Instructions for the task =
Would you please copy the entries exactly, leaving every picture aside?

Given records =
· · · ·

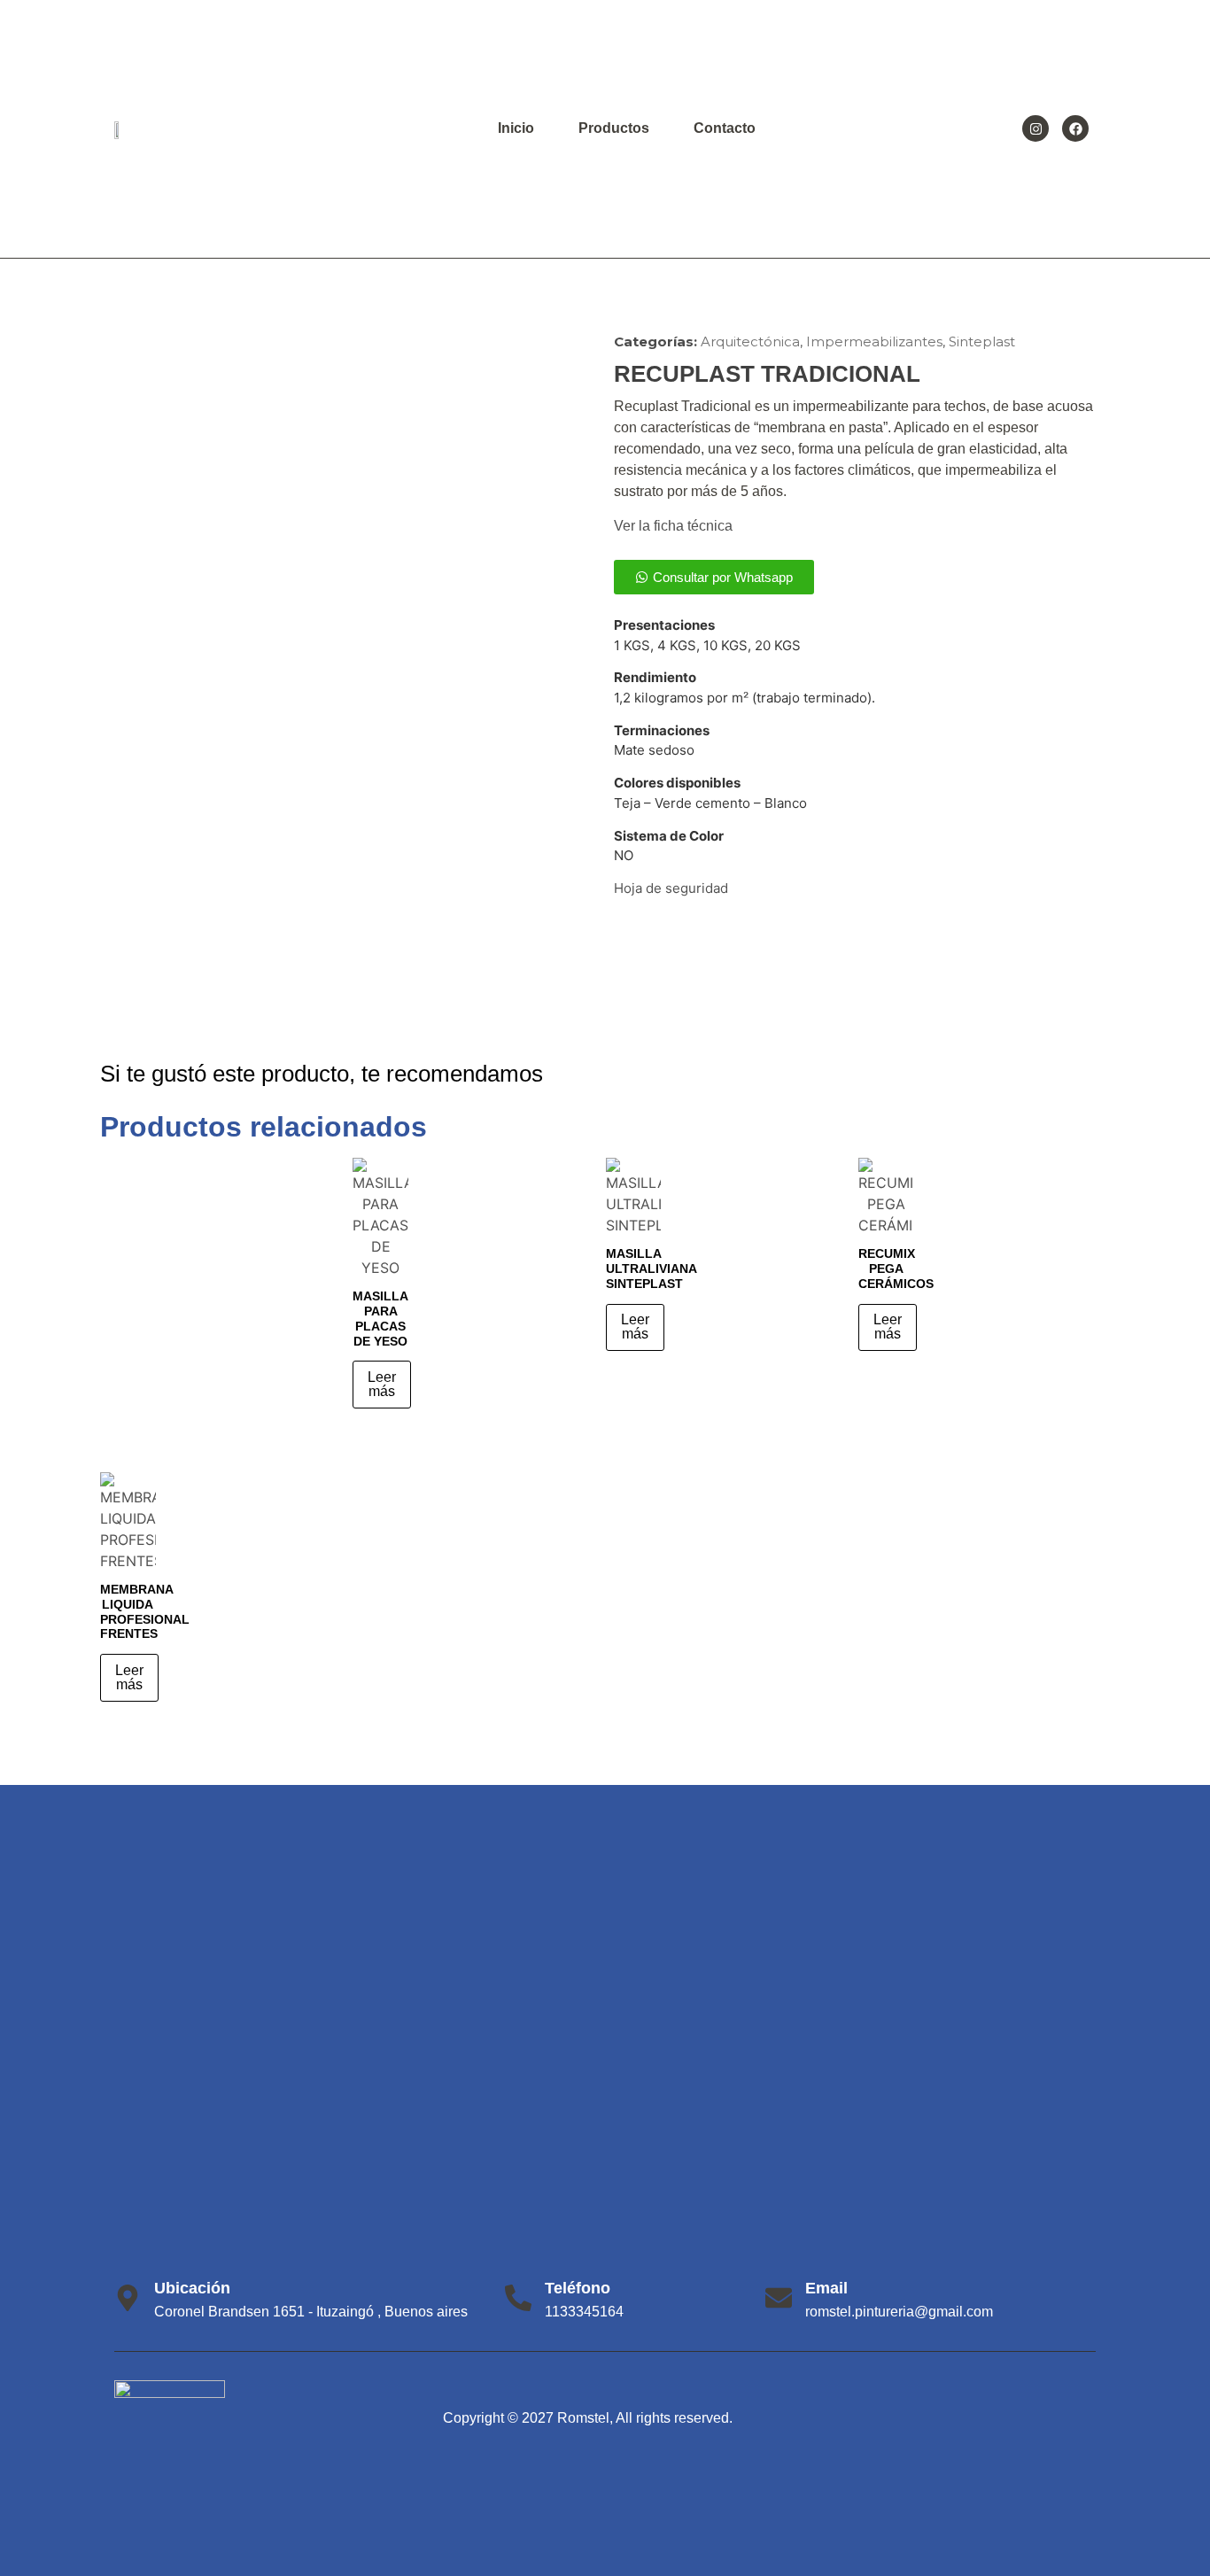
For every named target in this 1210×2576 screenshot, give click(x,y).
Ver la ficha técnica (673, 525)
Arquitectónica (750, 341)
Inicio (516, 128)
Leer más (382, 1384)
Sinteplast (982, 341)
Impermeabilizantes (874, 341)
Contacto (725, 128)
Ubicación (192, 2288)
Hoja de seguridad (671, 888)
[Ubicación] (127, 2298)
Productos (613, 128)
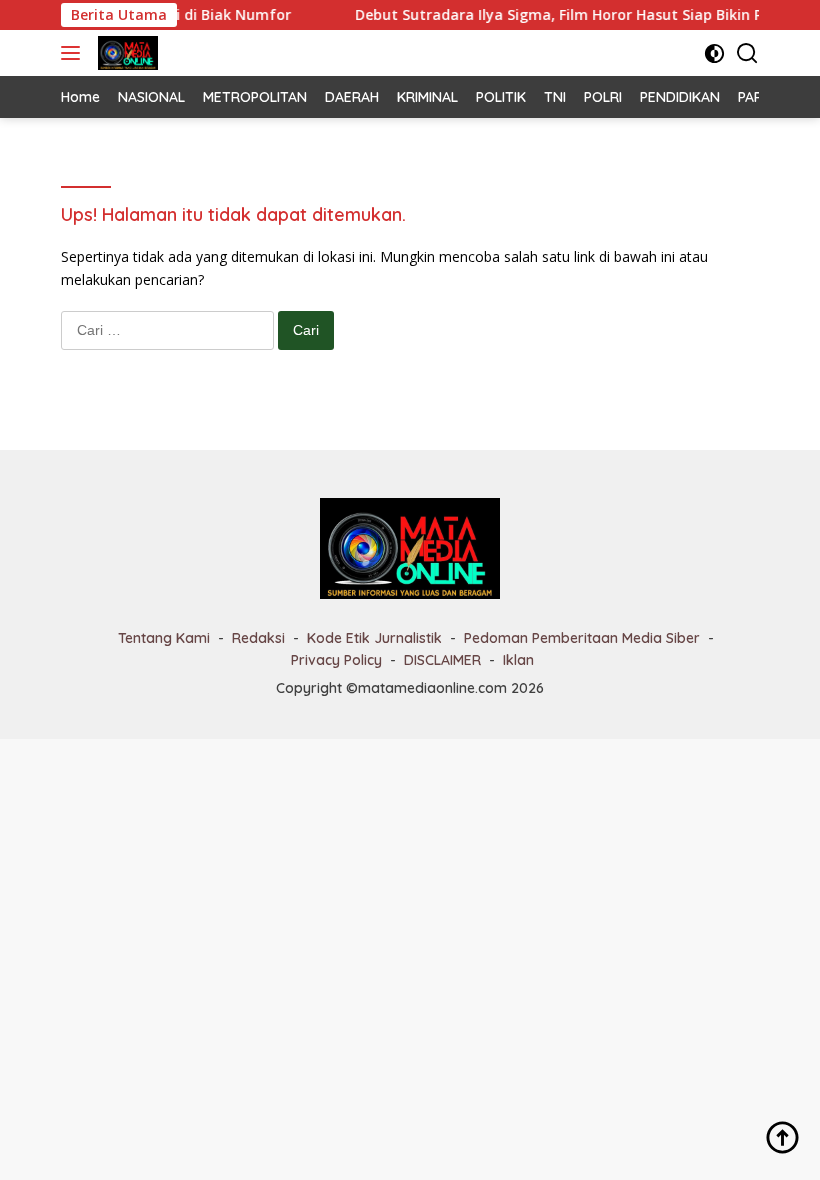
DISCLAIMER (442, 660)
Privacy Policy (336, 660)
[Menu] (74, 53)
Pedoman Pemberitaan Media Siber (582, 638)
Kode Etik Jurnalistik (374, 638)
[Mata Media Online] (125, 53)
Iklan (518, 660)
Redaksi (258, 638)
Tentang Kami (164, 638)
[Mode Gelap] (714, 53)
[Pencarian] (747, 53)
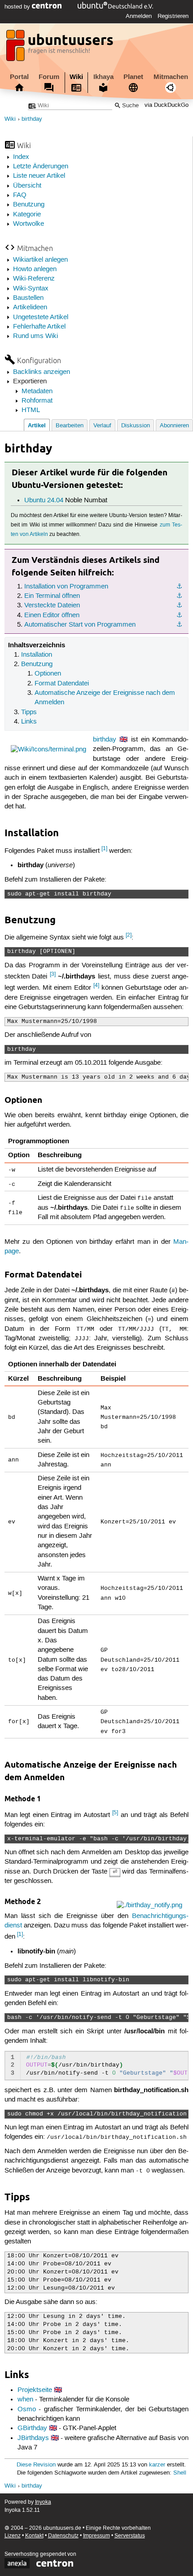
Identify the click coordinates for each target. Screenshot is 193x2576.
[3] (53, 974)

· · · ·

Task output =
For every named target in this 1210×2576 screenshot, give click(x,y).
Ver la ficha técnica (673, 525)
Arquitectónica (750, 341)
Inicio (516, 128)
Leer más (382, 1384)
Sinteplast (982, 341)
Impermeabilizantes (874, 341)
Contacto (725, 128)
Ubicación (192, 2288)
Hoja de seguridad (671, 888)
[Ubicación] (127, 2298)
Productos (613, 128)
DISCLAIMER (442, 660)
Privacy Policy (336, 660)
[Menu] (74, 53)
Pedoman Pemberitaan Media Siber (582, 638)
Kode Etik Jurnalistik (374, 638)
[Mata Media Online] (125, 53)
Iklan (518, 660)
Redaksi (258, 638)
Tentang Kami (164, 638)
[Mode Gelap] (714, 53)
[Pencarian] (747, 53)
Identify the click coordinates for each target. Screenshot is 193x2576.
[3] (53, 974)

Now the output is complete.